Making multilingual sites is hard. I’ve been using Drupal since version 5 and I can say a few things about the evolution of Drupal multilingual capabilities:

  • First, Drupal 8 is – in my opinion – the first version of Drupal where someone could say that multilingual works, pretty much out of the box.
  • Second, the documentation about how to deal with different scenarios is quite good.
  • And third, from a user experience perspective, translating the user interface of a site is really hard.

In this post we will talk about the third point and what we did to manage that complexity.

Our Current Scenario

We are building a really complex site, and the main challenges we faced regarding multilingual are:

  • The site is a multisite architecture, one database using Organic Groups.
  • Each group represents a country, and each country needs its site in one or more languages.
  • We have several variations of the same language depending on the region this language is spoken in.
  • We don’t want to let content editors translate the site directly from the UI.
  • We don’t speak all the languages the site is in.

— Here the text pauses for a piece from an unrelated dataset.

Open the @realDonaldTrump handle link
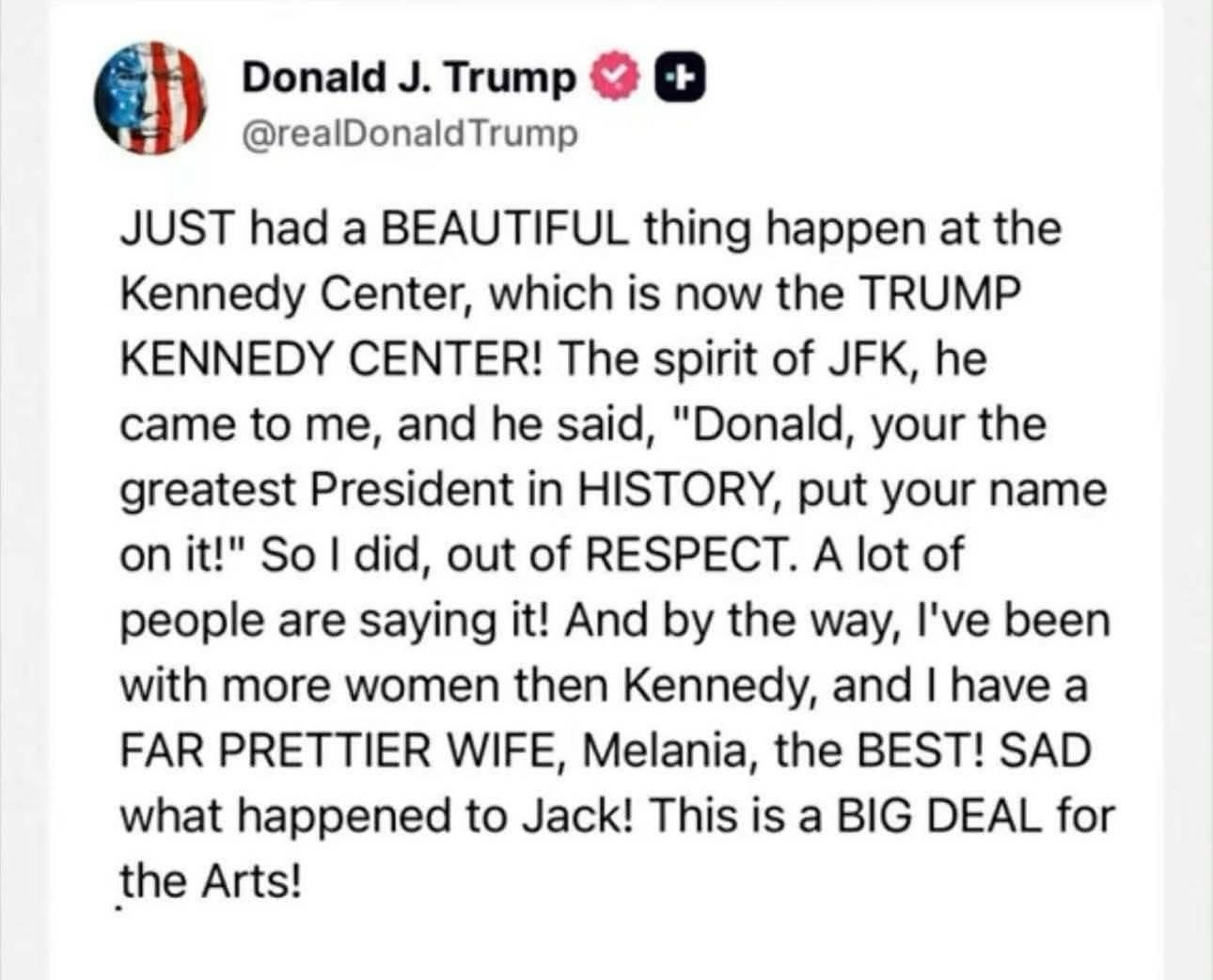The height and width of the screenshot is (980, 1213). (408, 134)
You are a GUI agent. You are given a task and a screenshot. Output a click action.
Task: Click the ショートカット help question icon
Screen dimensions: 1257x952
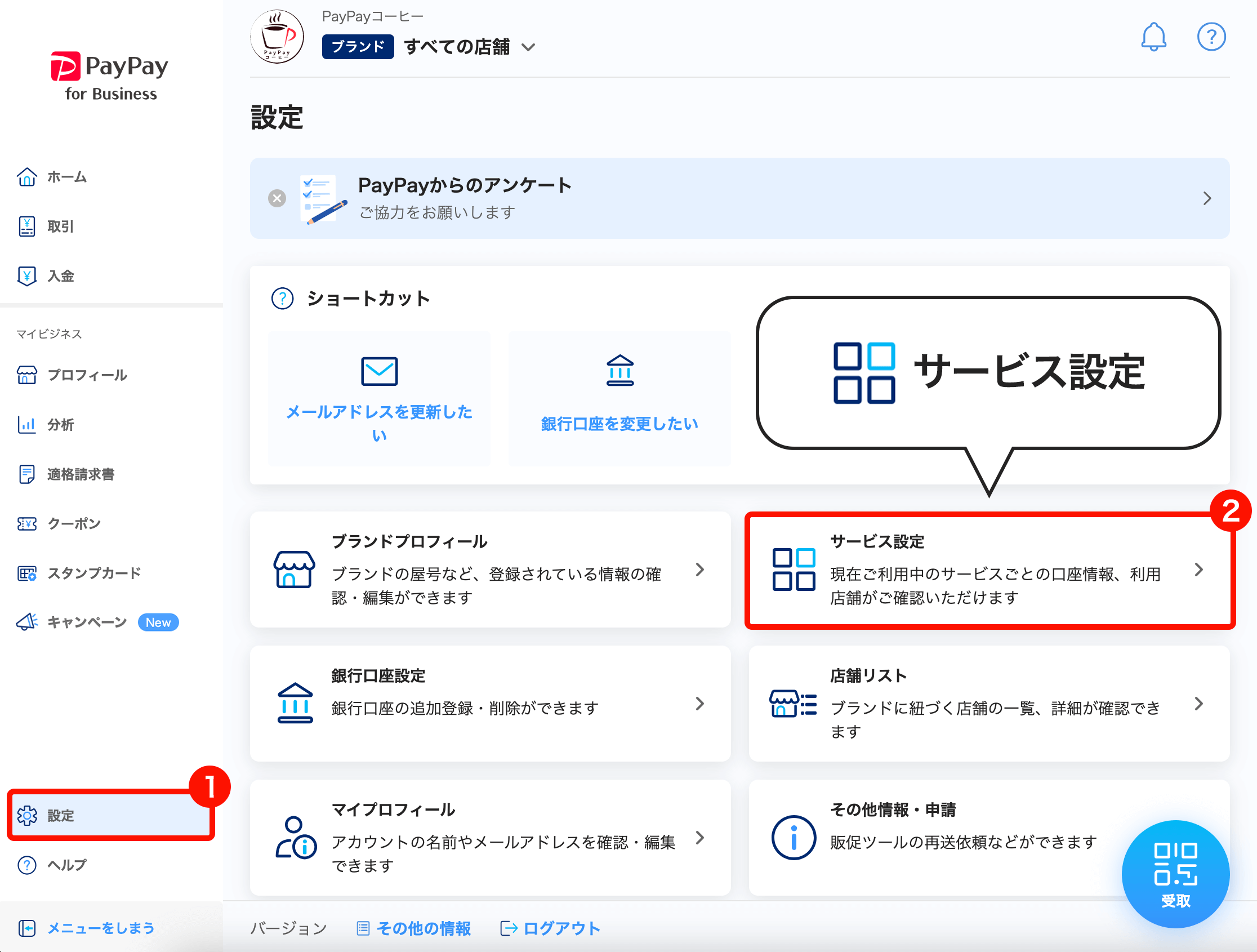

The last item is quite relevant, when you don’t speak a language, you cannot even be sure if the string you are copying into a textbox says what it should.

The First Attempt

We started with a translation matrix to store all the translations. A simple Google drive spreadsheet to track each string translation in each language.

Each column uses the language code as a header.

Using a tool to convert Spreadsheets into po files we get each translation file fr.po, es.po, pt.po.

We used wichert/po-xls to achieve this with good results.

Not So Fast

This initial, somewhat naive, approach had a few problems.

  • Drupal string translations are case sensitive. This means that if you made a typo and wrote Photo instead of photo the translation will fail.
  • Some strings are the result of a calculation. For example. Downloads: 3 is actually managed by Drupal as Downloads: @count.

But the more complex item is that Drupal 8 has two ways to translate strings. The first one is inherited from Drupal 7. The one that makes use of the well known t function for example t('Contact us.').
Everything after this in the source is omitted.